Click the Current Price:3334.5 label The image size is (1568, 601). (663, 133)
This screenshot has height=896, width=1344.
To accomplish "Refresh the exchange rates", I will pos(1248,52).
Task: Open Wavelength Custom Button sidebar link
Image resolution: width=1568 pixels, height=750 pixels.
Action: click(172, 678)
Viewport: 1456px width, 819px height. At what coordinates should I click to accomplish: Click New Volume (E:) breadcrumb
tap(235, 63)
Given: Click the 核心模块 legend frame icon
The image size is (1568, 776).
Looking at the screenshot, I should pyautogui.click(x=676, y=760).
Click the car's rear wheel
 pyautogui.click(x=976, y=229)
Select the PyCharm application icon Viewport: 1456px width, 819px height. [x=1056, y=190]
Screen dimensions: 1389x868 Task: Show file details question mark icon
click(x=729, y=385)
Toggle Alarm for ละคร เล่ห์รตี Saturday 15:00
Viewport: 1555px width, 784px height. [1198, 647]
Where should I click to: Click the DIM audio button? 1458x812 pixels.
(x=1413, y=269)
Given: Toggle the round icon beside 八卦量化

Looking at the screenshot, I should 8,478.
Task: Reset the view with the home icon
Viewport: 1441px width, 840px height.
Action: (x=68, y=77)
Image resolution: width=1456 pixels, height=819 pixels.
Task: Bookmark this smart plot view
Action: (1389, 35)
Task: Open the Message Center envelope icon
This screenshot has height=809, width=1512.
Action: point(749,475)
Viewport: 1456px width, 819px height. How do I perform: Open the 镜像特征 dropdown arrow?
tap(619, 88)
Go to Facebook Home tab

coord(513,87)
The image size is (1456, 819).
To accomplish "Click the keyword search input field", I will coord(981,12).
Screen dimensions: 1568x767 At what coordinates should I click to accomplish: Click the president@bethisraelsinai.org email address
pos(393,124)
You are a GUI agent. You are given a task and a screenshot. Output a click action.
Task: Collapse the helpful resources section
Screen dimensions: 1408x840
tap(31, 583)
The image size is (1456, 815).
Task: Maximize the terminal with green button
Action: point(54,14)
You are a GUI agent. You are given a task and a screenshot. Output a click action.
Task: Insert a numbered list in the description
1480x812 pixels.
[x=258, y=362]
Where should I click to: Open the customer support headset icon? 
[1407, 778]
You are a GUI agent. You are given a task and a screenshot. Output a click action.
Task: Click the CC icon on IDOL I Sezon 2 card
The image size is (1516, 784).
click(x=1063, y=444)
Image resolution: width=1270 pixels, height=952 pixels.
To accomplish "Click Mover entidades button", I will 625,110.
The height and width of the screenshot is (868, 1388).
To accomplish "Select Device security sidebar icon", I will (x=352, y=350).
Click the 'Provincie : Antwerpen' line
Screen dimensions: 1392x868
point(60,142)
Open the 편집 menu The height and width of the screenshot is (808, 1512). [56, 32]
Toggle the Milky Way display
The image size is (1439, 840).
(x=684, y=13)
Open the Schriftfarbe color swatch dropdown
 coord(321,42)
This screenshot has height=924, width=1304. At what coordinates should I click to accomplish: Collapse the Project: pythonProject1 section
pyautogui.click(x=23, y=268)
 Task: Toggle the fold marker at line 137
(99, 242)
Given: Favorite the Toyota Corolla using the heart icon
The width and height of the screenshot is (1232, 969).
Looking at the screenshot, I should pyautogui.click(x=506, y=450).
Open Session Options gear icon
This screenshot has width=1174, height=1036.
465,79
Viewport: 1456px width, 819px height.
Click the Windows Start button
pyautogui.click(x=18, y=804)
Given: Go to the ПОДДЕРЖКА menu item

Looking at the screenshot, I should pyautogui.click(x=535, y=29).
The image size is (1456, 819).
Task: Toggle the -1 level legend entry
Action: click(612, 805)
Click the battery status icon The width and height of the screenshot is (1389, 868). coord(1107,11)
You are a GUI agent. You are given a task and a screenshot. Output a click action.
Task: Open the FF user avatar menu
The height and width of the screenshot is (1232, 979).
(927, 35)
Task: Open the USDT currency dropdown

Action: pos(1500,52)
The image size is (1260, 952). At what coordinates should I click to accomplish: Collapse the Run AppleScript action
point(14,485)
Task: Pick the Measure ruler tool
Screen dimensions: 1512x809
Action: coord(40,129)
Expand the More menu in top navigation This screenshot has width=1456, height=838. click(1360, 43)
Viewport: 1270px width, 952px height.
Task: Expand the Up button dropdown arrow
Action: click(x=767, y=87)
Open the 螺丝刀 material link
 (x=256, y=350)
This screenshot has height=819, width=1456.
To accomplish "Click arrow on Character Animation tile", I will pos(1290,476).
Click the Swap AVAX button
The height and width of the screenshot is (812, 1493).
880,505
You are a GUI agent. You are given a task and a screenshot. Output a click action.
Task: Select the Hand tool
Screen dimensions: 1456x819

........

■ Work to complete ■
Which lines contain "tool"? Copy each of them from the listing.

■ Result ■
Task: Pick the Measure ruler tool
Task: Select the Hand tool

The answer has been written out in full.